Es extraordinario. Ahora pienso que con mis urgencias sólo conseguía hacerlo sonreír.
Cuando nos alcanzó la luna me alegré mucho. En la Quebrada ella es la gran riqueza del cielo y de la tierra, y su presencia me tranquilizó. Casi con alegría, tomé la huella del camino, seguido por Prudencio y su botella.
Fue cerca de la curva de Don Cosme Cruz, donde sentimos un galope. Ibamos caminando - y a la vez - escuchando con atención. "Vienen de arriba", dijo Prudencio. "Si", le contesté: "deben de estar más allá de la casa de Guillo Padilla" (aclaro que aquí, "arriba" es el norte y "abajo" es el sur; pura verdad topográfica, nada más). "Son muchos", agregué, "más de veinte...¿no?" Mi compañero se detuvo para escuchar mejor y responder a mi pregunta. "Vienen del lado del cementerio", afirmó, "pero más parece una tropilla que se hubiera asustado...porque es un galope 'amontonado' y loco".
No pude menos que admirarlo, era una observación formidable. "Tenés razón", le repliqué, "tenés razón. Es una tropilla asustada; doblando el camino, la toparemos".
Pero al doblar hacia lo de Guillo vimos las huellas del callejón blancas y solitarias...y trepidantes.

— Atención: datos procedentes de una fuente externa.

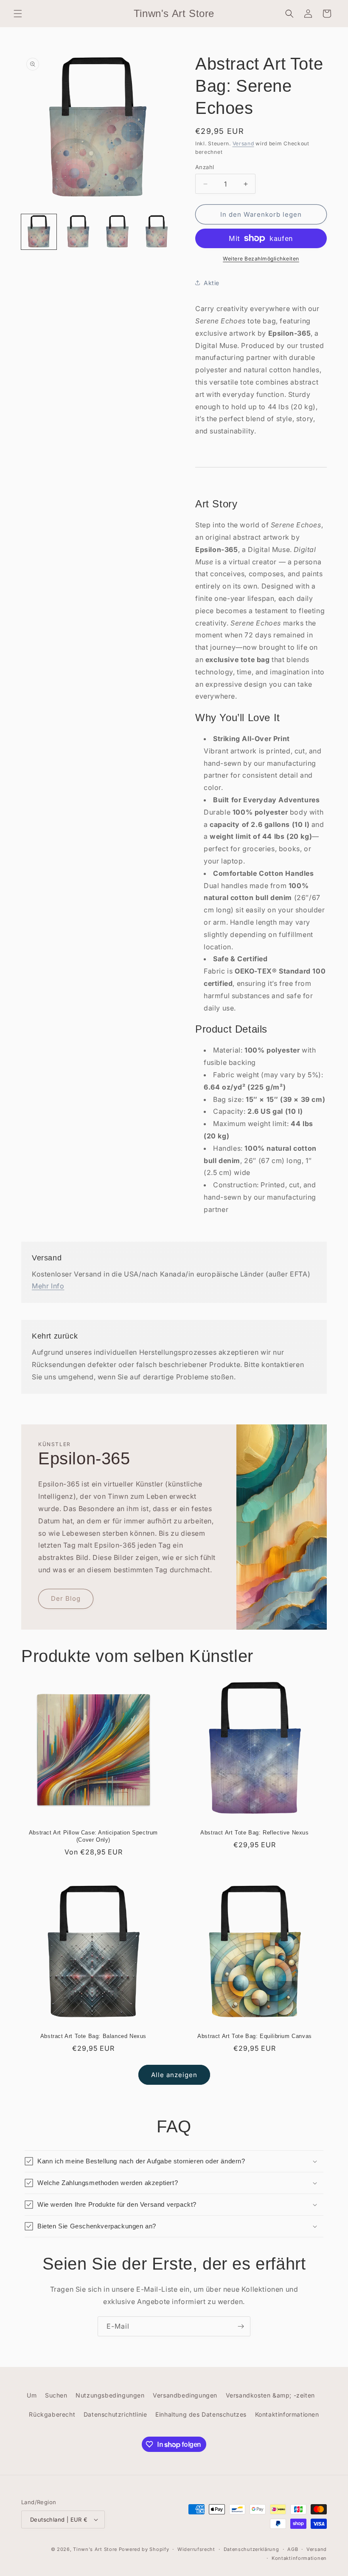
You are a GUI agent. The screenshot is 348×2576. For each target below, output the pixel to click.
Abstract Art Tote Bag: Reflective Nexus (254, 1832)
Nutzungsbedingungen (110, 2395)
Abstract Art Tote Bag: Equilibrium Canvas (254, 2036)
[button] (17, 13)
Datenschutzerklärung (251, 2549)
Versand (243, 143)
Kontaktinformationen (287, 2414)
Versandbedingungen (185, 2395)
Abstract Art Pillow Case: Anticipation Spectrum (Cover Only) (93, 1836)
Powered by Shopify (144, 2549)
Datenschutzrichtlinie (115, 2414)
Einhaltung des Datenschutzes (201, 2414)
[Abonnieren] (240, 2326)
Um (31, 2395)
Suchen (56, 2395)
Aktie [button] (211, 282)
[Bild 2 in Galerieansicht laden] (78, 231)
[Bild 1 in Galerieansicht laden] (38, 231)
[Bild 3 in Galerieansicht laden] (117, 231)
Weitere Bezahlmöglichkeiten (261, 258)
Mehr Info (48, 1286)
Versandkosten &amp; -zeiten (270, 2395)
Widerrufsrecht (196, 2549)
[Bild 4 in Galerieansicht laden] (156, 231)
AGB (292, 2549)
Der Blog (66, 1598)
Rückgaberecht (52, 2414)
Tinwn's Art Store (95, 2549)
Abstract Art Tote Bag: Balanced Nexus (93, 2036)
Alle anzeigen (174, 2075)
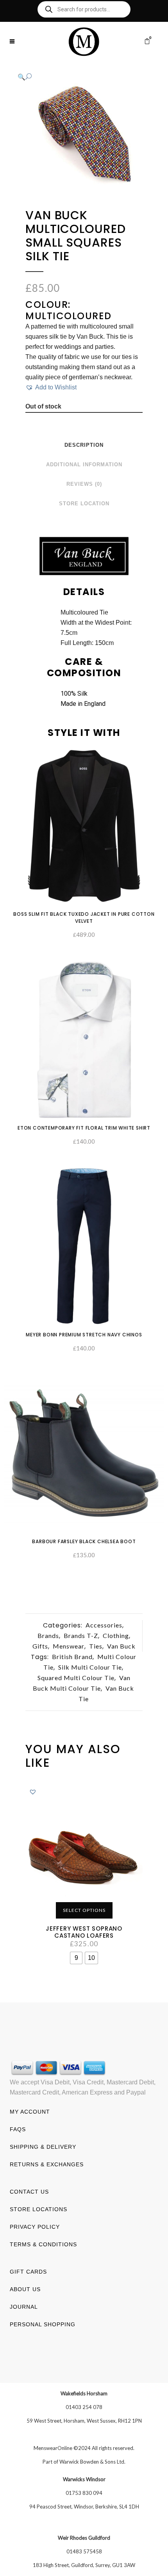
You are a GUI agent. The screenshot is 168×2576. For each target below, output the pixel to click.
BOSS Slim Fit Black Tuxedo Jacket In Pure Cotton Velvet (83, 917)
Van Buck (121, 1646)
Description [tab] (84, 445)
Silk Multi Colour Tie (90, 1667)
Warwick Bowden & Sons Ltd (91, 2462)
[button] (76, 76)
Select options (84, 1910)
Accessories (104, 1625)
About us (25, 2289)
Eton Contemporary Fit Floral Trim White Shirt (84, 1128)
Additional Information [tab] (84, 464)
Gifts (40, 1646)
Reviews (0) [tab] (84, 484)
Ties (95, 1646)
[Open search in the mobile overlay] (84, 9)
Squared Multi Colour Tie (76, 1677)
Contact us (29, 2192)
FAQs (18, 2129)
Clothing (116, 1635)
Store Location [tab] (84, 503)
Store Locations (38, 2209)
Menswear (68, 1646)
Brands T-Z (81, 1635)
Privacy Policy (35, 2227)
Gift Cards (28, 2272)
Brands (48, 1635)
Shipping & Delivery (43, 2147)
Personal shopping (42, 2324)
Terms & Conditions (43, 2244)
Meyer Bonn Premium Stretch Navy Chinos (84, 1334)
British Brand (72, 1656)
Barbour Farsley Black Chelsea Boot (84, 1541)
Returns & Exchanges (47, 2164)
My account (30, 2112)
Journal (24, 2307)
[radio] (76, 1958)
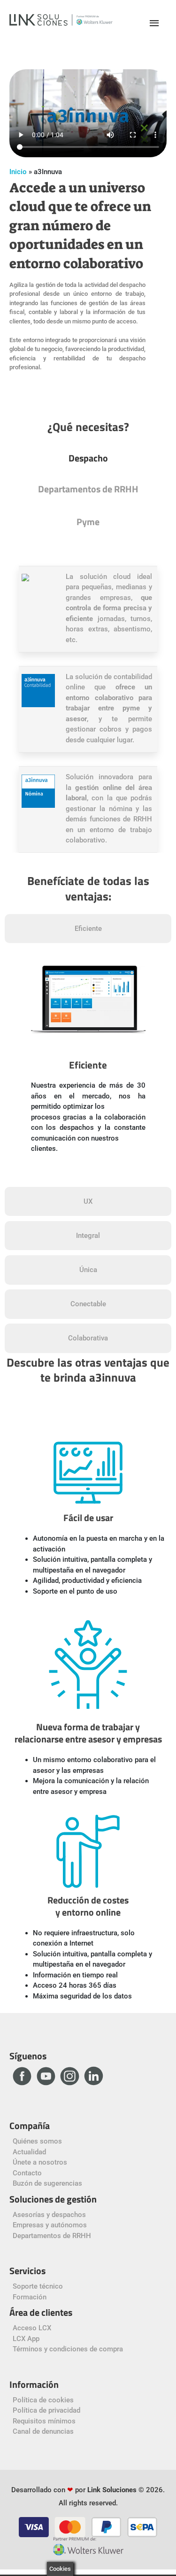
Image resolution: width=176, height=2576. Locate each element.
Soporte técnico (38, 2286)
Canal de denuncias (43, 2431)
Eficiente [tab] (88, 928)
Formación (29, 2297)
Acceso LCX (32, 2328)
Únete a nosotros (40, 2162)
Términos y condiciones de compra (68, 2349)
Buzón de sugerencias (47, 2183)
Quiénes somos (37, 2141)
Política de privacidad (46, 2410)
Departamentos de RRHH (88, 489)
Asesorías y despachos (49, 2214)
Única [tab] (88, 1270)
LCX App (26, 2338)
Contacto (27, 2173)
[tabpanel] (88, 1072)
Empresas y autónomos (50, 2225)
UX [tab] (88, 1201)
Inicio (18, 172)
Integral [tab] (88, 1235)
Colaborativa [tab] (88, 1338)
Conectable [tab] (88, 1304)
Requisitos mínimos (44, 2421)
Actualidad (29, 2152)
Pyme (88, 522)
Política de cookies (43, 2400)
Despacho (88, 458)
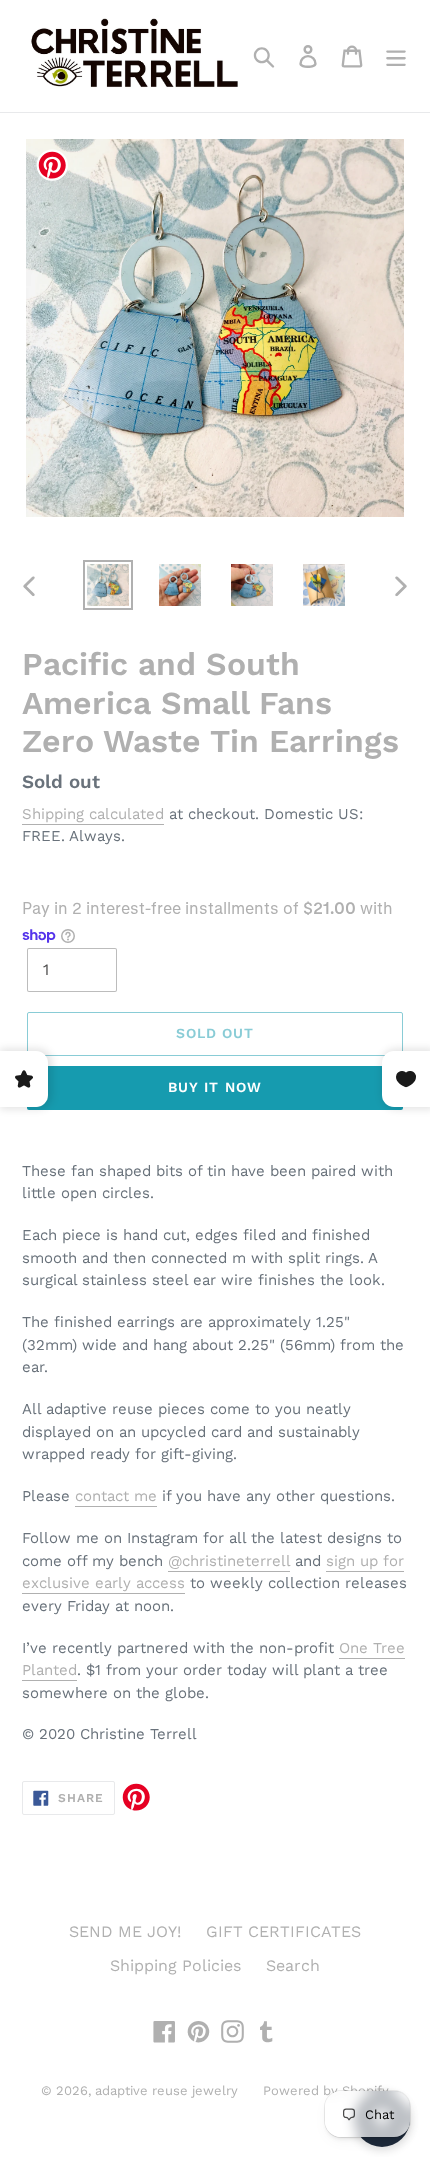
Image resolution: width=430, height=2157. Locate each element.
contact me (116, 1496)
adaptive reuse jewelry (166, 2090)
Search (293, 1965)
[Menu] (396, 56)
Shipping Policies (175, 1965)
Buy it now (215, 1087)
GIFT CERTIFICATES (283, 1931)
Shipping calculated (93, 814)
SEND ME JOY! (125, 1931)
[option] (108, 585)
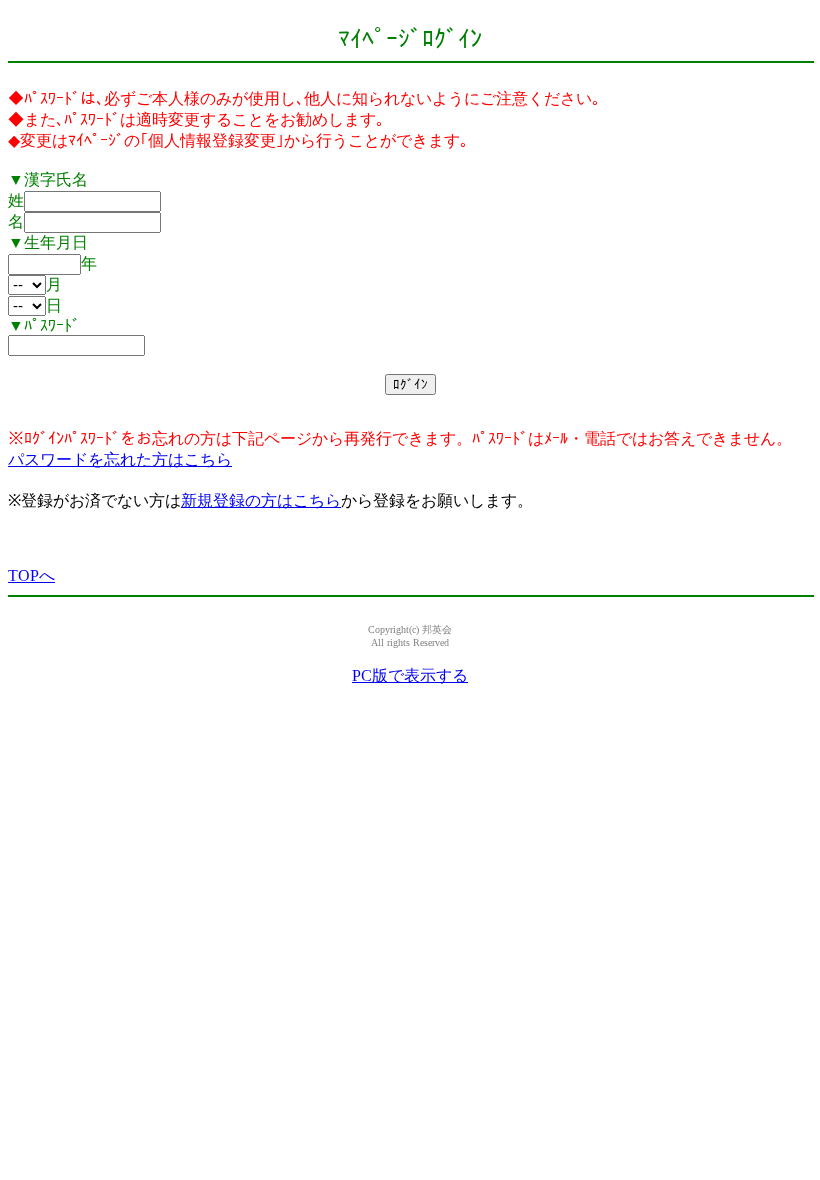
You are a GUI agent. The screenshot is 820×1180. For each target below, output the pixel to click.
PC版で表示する (410, 675)
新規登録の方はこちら (261, 500)
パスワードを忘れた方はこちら (120, 459)
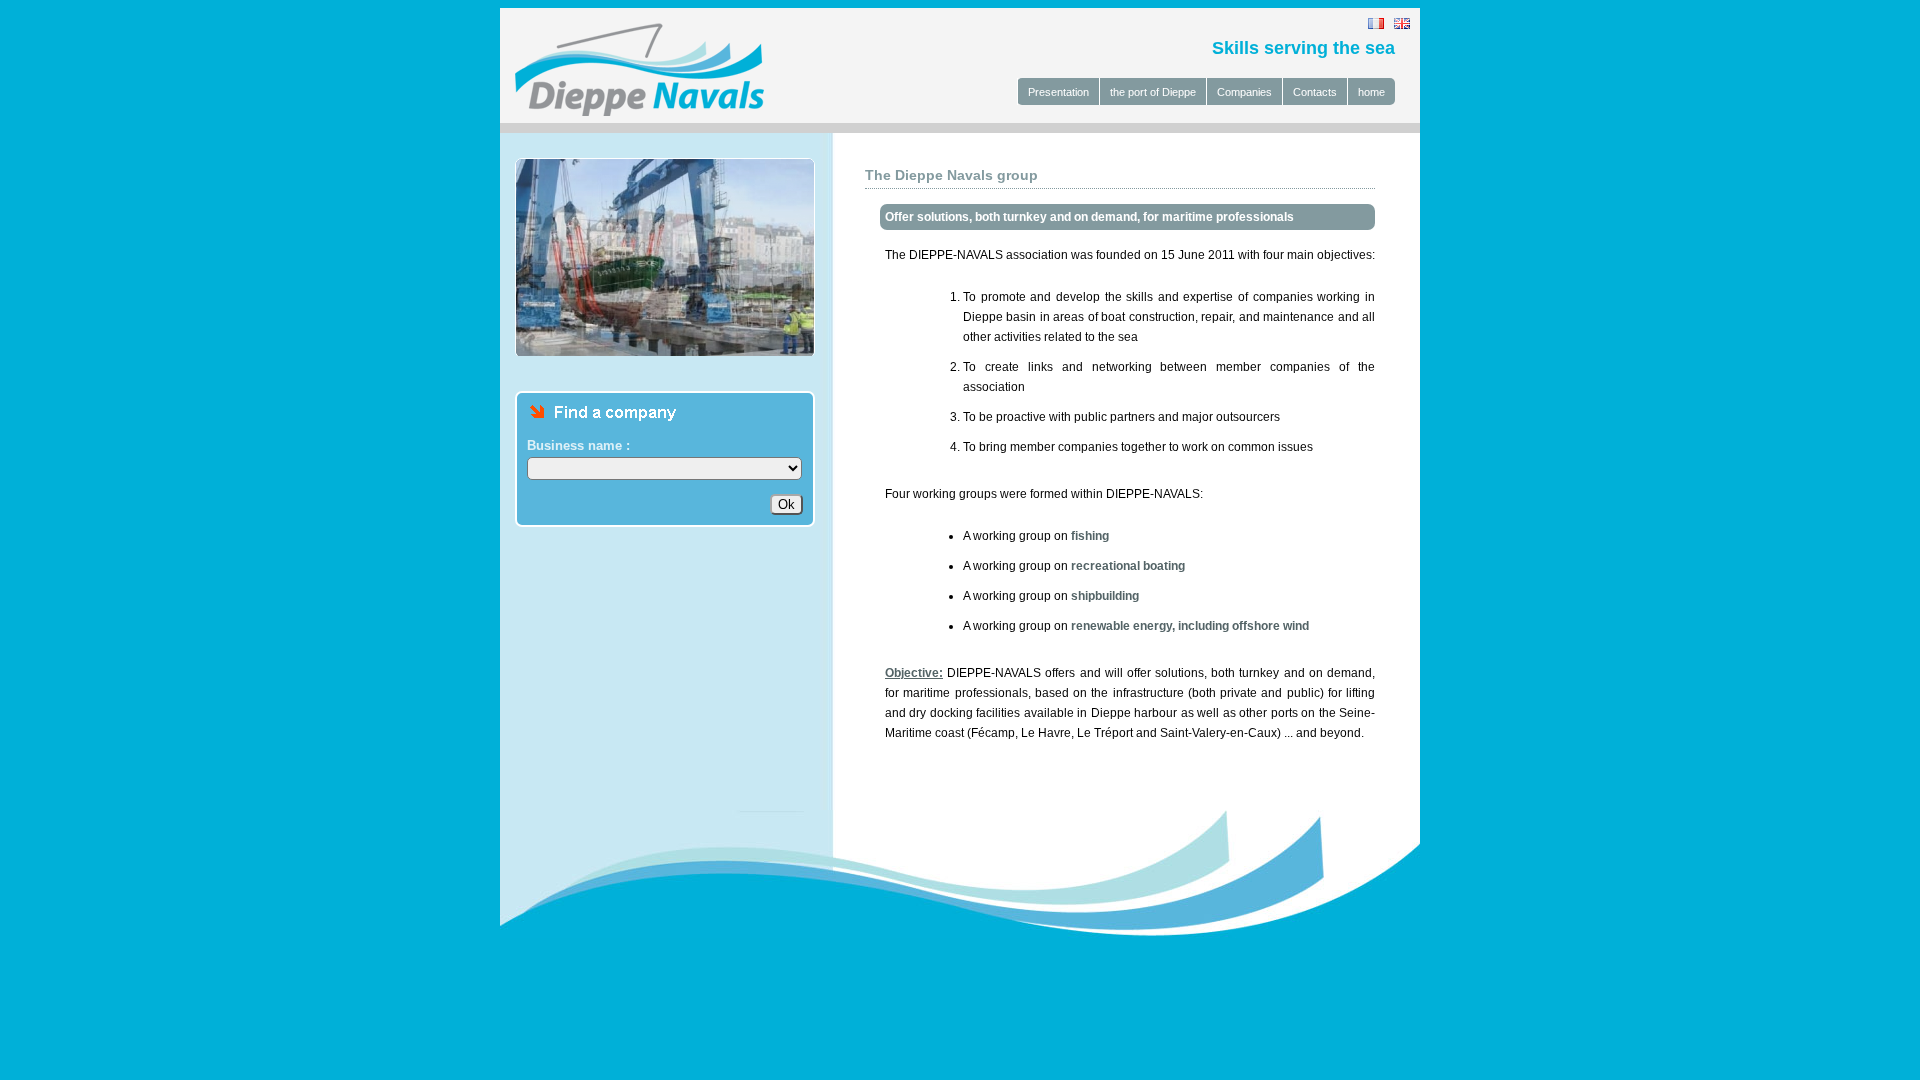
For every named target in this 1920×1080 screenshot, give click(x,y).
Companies (1244, 92)
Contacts (1315, 92)
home (1371, 92)
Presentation (1058, 92)
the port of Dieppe (1153, 92)
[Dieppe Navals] (632, 112)
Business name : (578, 445)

El galope se acercaba frenético y clarísimo, pavoroso.
No había calle ni senda transversal; entró a dominarme el miedo y miré a Prudencio como para que me salvara. El, a mi lado pestañeaba rápidamente, nervioso. El galope estaba muy cerca ya, y era como el de un malón. Entonces, para mí, que Prudencio se enloqueció. Arrojó la botella hacia delante, con energía espantosa, como contra alguien. "Cuidado", gritó y me dio un empujón hacia la cuneta. Yo rodé entre los yuyos mientras el galope me envolvía en ruido. No vi a nadie. No vi nada. Cuando pasó, busqué a Prudencio...lo encontré como a quince metros atrás de mí, mutilado y pisoteado, todavía caliente, húmedo, vaporoso de sangre y tierra.